> **About this task**
The required answer is the run of lines from the one holding "The width and" to the end of the data below, copied exactly and free of pictures.

[Stored data entries]
------------------------------
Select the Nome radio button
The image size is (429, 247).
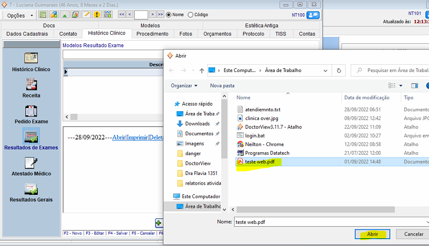[x=169, y=15]
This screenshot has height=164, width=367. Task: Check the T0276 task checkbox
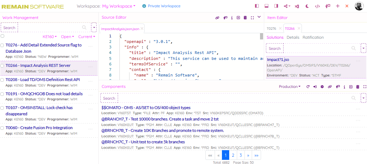[x=2, y=45]
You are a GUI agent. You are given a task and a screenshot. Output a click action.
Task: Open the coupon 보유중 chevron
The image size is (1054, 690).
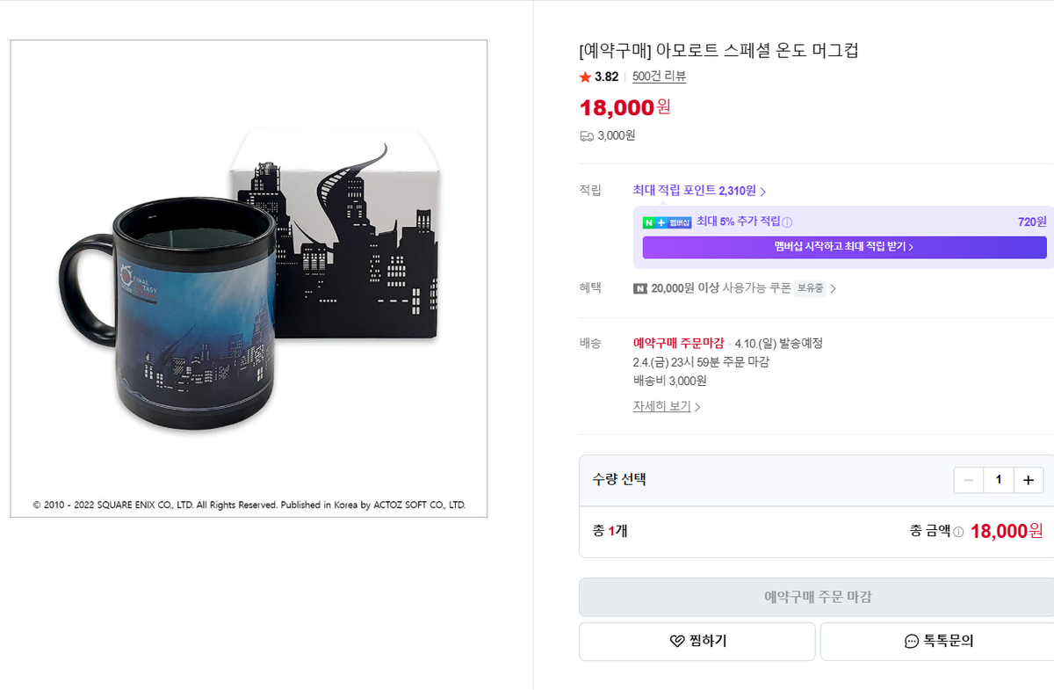tap(833, 288)
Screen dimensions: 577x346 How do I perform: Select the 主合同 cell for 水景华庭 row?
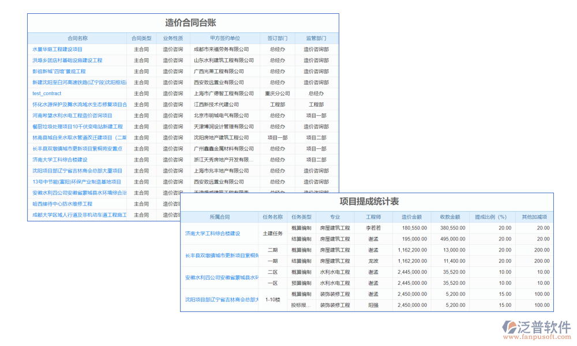[x=140, y=49]
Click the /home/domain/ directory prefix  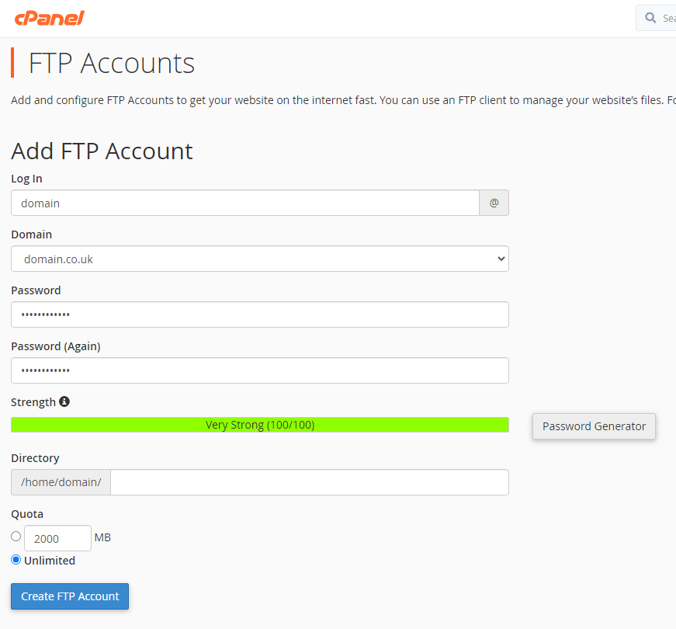pyautogui.click(x=60, y=482)
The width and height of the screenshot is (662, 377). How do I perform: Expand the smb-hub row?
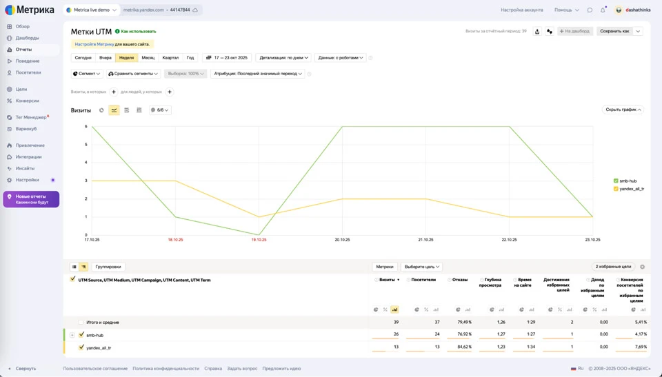[x=72, y=335]
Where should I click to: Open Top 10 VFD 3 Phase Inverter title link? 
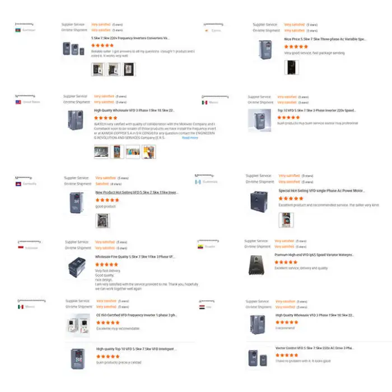tap(317, 110)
------------------------------
> **Solved exercise**
The width and height of the screenshot is (662, 377). How do I perform: Expand the smb-hub row?
[x=72, y=335]
Where should I click to: Open Top 10 VFD 3 Phase Inverter title link? 
tap(317, 110)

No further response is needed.